After months of being turned away by psychiatrists who either did not treat bipolar disorder or weren’t taking new patients, they had finally found a doctor for their son. The appointment was set for the Tuesday after the long weekend. El Bahnasawy had also agreed to go back to school.
They had no trouble crossing the border and saw nothing out of the ordinary on the drive. They got to the hotel in Cranford, New Jersey at about 10 p.m. and pulled into the parking lot.
That was when three cars surrounded them.
“We thought they were gangs. We didn’t know what was going on,” Osama said. “They said, ‘No, no, no, we are the FBI,’ and they showed us their cards.”
They searched the car and took the 18-year-old away.
The Prisoner
The family was in the courtroom the next day when El Bahnasawy was indicted. Metwally said they were all crying so much she had trouble hearing the seven counts of terrorism being read into the court record.
Like many before him, El Bahnasawy had been brought down by an undercover counter-terrorism operation. The U.S.-based co-conspirator was actually an FBI informant. All their conversations had been monitored.
That October, El Bahnasawy phoned home to say he was on his way to court to plead guilty. Metwally said she begged him not to do it. “I was like screaming, crying, and he was like, ‘Mom, calm down.’”
Although records show a U.S. Bureau of Prisons doctor had assessed El Bahnasawy as having “unspecified schizophrenia and other psychotic disorder,” the judge found him “competent and capable” of pleading guilty.
“In the spring of 2016, I agreed with others to carry out an attack in Times Square, to support ISIL,” he said in his plea. “Specifically, we agreed to try to set off a bomb in Times Square. I used the Internet and sent materials through the mail in furtherance of the conspiracy, and I also travelled from Canada to the United States.”
His mother doesn’t think he was aware of the consequences of his guilty plea. She believes he only did it because he was scared, not taking his medication and wanted to get out of solitary confinement, where he had been sent for drug use and writing pro-ISIS graffiti on his cell wall.
Metwally doesn’t believe he would have gone through with an attack. She believes he needed mental health treatment, not an undercover investigation and prosecution.
She blames the FBI for what she sees as the entrapment of a sick youth.
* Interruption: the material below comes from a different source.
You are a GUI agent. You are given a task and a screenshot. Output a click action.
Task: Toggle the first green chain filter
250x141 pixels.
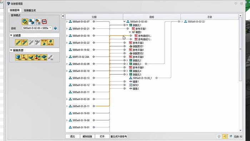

She blames the RCMP, which cooperated with the investigation, for not intervening before her son left Canada.
“I think my son is a victim,” Osama added. “By ISIS, this guy Sudani, by the FBI agent and by the RCMP.”
The RCMP declined to comment on the case.
In court filings, the U.S. Attorney for the Southern District of New York, Geoffrey Berman, dismissed the notion the undercover agent lured El Bahnasawy, saying the plot was already well underway when it was infiltrated by the FBI.
Nor was El Bahnasawy the “weak-willed and vulnerable victim” the defence made him out to be, Berman said, rejecting a reduced sentence on mental health grounds and noting that El Bahnasawy was not using drugs during the time of the plot.
He said that during the investigation, the FBI was unaware of El Bahnasawy’s medical history, but said mental illness and addiction did not explain or justify what he did.
“Indeed, it is likely that such potential mental instabilities only heightened the threat that El Bahnasawy posed to this country,” Berman wrote.
“El Bahnasawy may be polite, soft-spoken, and articulate, but make no mistake — behind that veil is a dangerous and calculating man who displayed a knowing, willing, and steadfast desire to kill.”
His parents intend to be at the courthouse for the sentencing. Originally scheduled for June 27, it was adjourned last Friday until July or September. Depending on how it goes, El Bahnasawy may never leave prison. They don’t believe the life sentence sought by U.S. prosecutors is appropriate.
“Of course not,” Metwally said.
“Whatever intention, whatever happened, my son is sick and he was manipulated in a very cruel, unfair way.”